I took these comments really badly. So I decided to take action. My first attempt was not so successful. I would respond back to her with mean comments too! Things like, "Well your eyebrows aren't all that sexy either!" Or, "Your stomach sticks out MORE than mine!" Or, "When was the last time that YOU cooked?" I was punishing her for hurting me. Trying to pay her back. What ended up happening was that I just felt bad about myself for being cruel.
My next attempt at resolving this was nice, clean, easy avoidance! I just stopped spending time with her. Not to punish her, just to protect myself. That didn't feel good. Because along with her bad points, she also had loads of good qualities. If I didn't see her, I didn't get to experience those either.
My third attempt was to just sit there and take it. Be a victim! Oh, poor me! I even talked to other people about her words and gathered a team to agree with me! "Wow, I am SO sorry that she is doing that to you!" But you know what? That didn't make me feel better either.
What was the answer here? How could I solve this? There was no way to stop her from saying what she was going to say!
And then it came to me. She loves me, I know that with certainty. Why then would she be so unkind in her words? I put myself in her shoes. I looked at me through HER eyes and filters. What was going on inside her mind?
Can you believe that out of her deep love and concern for me she was treating me this way? This is an elderly lady, who left school and married at 15 years old. She never had a job or supported herself. Her only source of "freedom" was the pocket money that her husband gave her. She had no ability to take care of herself financially.
In her mind, she was equating my single unmarried status to my eyebrows, weight and lack of cooking skills (I am a GREAT cook but she hasn't experienced that). In her eyes, if I only lost a few pound then maybe someone would love me enough to pay for me so that I would not "struggle". With her filter - I must be sad, lonely and scared because I don't have a man to take care of me!
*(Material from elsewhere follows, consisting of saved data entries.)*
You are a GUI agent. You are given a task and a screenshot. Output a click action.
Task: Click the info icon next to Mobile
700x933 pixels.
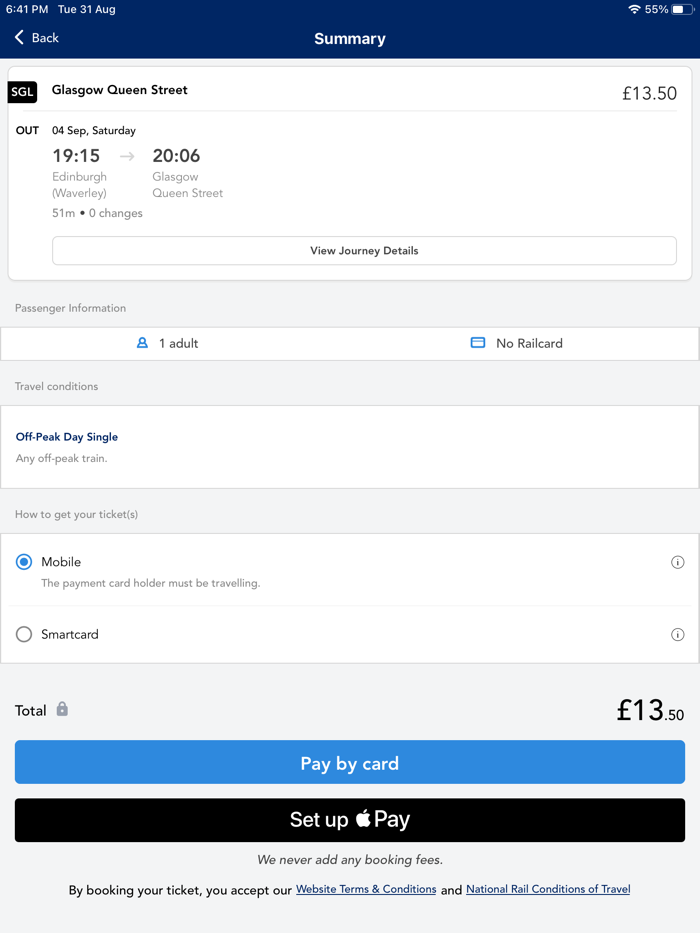pyautogui.click(x=678, y=562)
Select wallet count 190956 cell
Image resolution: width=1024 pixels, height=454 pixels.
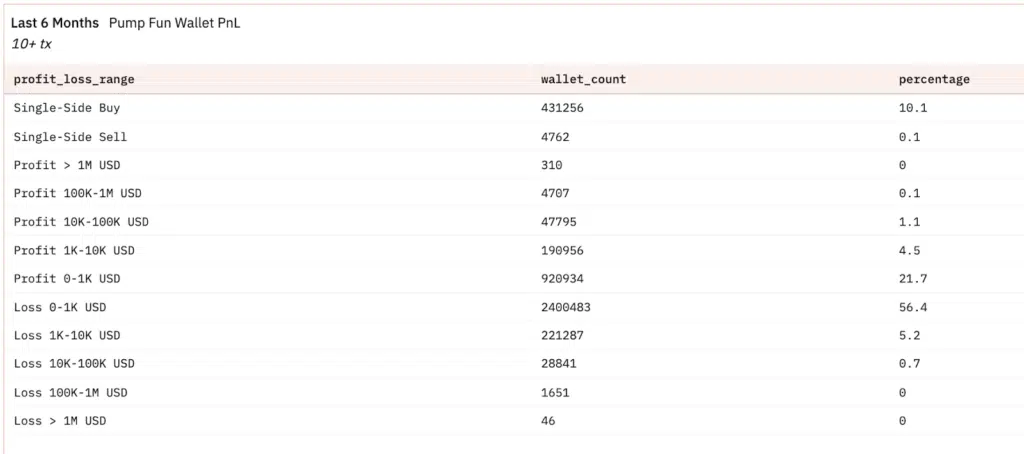[562, 251]
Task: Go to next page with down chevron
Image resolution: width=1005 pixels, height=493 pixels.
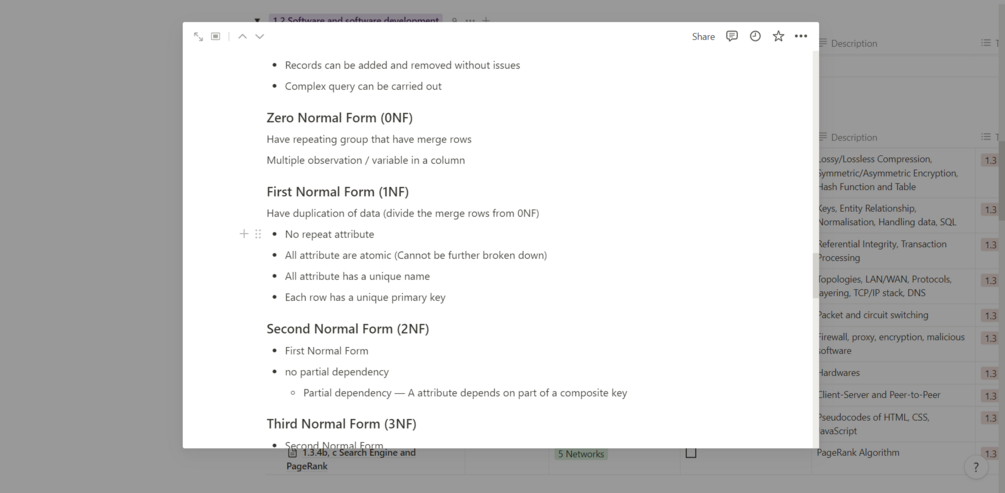Action: pos(260,37)
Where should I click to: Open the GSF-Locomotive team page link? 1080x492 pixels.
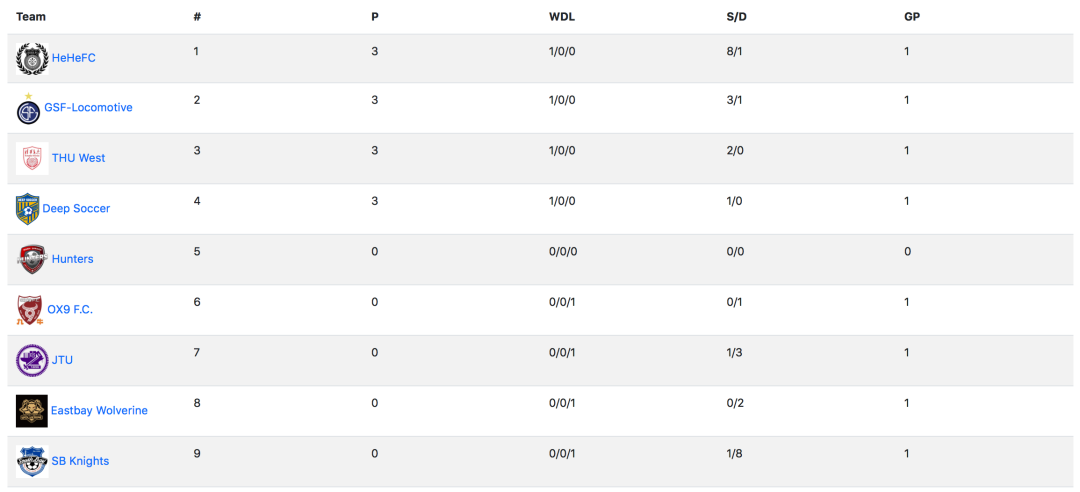pyautogui.click(x=88, y=107)
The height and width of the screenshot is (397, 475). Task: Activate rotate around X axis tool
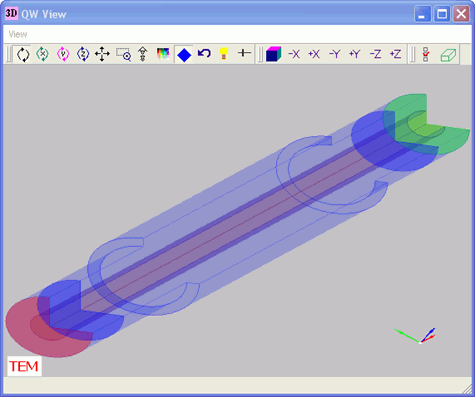(43, 54)
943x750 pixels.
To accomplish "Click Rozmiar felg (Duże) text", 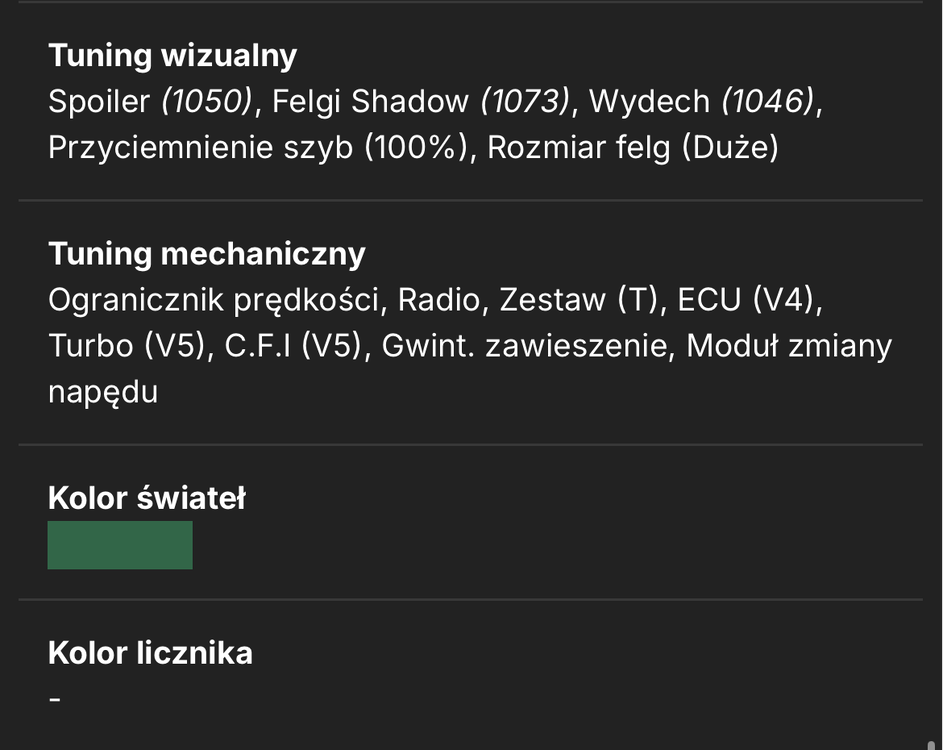I will click(x=633, y=148).
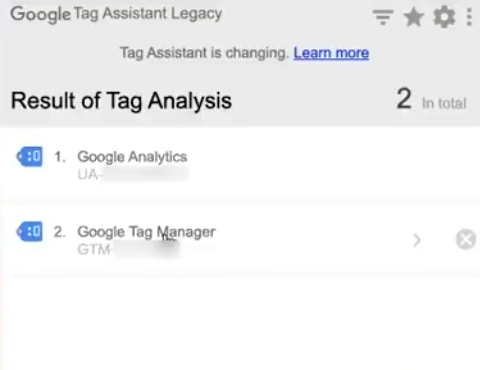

Do you see how sweet that is? That she wasn't being nasty to me? On the contrary, she was trying to encourage me to have security, happiness and success!
And now that I have this information, I get to be responsible for her concern by reminding her that I have been earning my own money since I was 18 years old! That I can financially take care of myself! That I have a full, fun and free life! That things aren't the way that they used to be!
I also tell her that I am not opposed to meeting a lovely man to marry, it just hasn't happened yet!
But most of all, I can be with her in a loving and empathetic way, validating her concerns, after all, she has never experienced life in the way that I have!
So, next time someone does something that just irritates you, annoys you or confuses you, go really deep and try to stand on their perch and see why they can't help but see it their way! And then love them, love them and love them.